Global — Peat, the accumulated turf made up of decayed vegetation, forms in many parts of the world in places like bogs, moors, and swamp forests. Due to its high carbon content, it can be harvested and burned as fuel. There are estimates that the global inventory of peat, covering 2 percent of all land area, contains 8 billion terajoules of energy. A new study has revealed that peat also has a high potential to contribute to climate change. The study, published by researchers from Bangor University in Maine, found that drought causes the release of far more carbon dioxide from peat than previously assumed.
Peatlands of the world lie in regions which are predicted to experience more frequent and severe droughts as climate change deepens. This will lead to the peat drying out and releasing vast quantities of CO2 into the atmosphere. Peat normally contains ample moisture which locks in the greenhouse gas. As it dries, the peat becomes exposed to the air where CO2 can be released.
The new study was published in the journal Nature Geosciences by Dr. Nathalie Fenner and Professor Chris Freeman of Bangor University. They found that not only with drought increase the rate of CO2 release, but that the release will also continue after the drought has concluded and the peat is re-wetted. This is because the new rainwater will drain away the dried out peatlands as dissolved organic carbon, where it can also be released.

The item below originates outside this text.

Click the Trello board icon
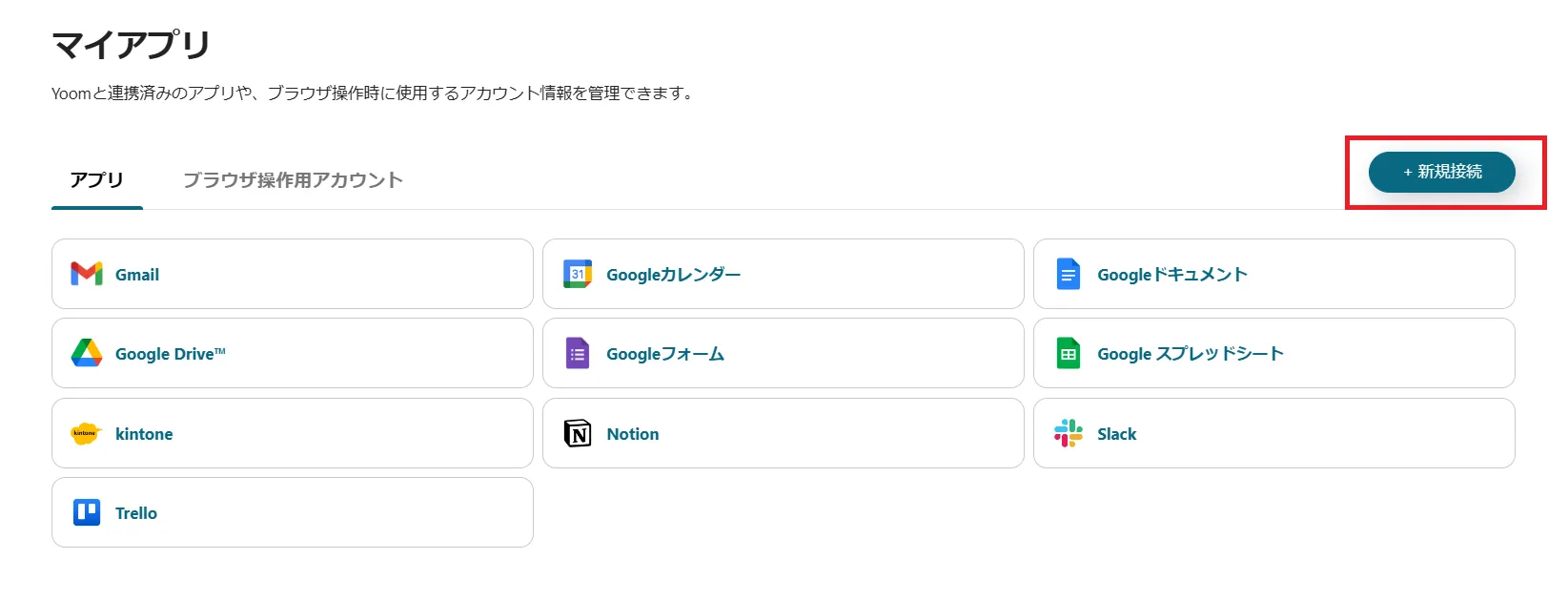This screenshot has height=601, width=1568. [87, 513]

“As our global climate and rainfall patterns change, our peatlands may not have sufficient opportunity to recover between these drought-induced episodes of CO2 loss,” explains Dr Fenner. “What we previously perceived as a ‘spike’ in the rate of carbon loss during drying out, now appears far more prolonged- with a potential peak after the initial drought period is over.”
Other potential problems from future droughts in peatland may be the deterioration of drinking water quality from the dissolved organic carbon. Peatlands can often be found upland in the northern hemisphere and their waters may travel down gradient to reservoirs or into the groundwater. Also, the loss of carbon may lead to degradation of the peatland itself. More lowland flooding may be possible as the peatland’s natural sponge-like quality diminishes. Habitat and species loss may also occur.
“The previous focus of research in this area has been on the drought period, and our own work identified how the release of CO2 occurs,” explains Prof Freeman, who leads the Wolfson Peatland Carbon Capture Laboratory at Bangor University. “We were initially surprised at finding that the effects are so prolonged- we think what’s happening is microbial and that this activity has been triggered by the introduction of oxygen into previously waterlogged conditions. Once the water returns, conditions have changed and the microbes are further able to thrive until conditions eventually return to normal.”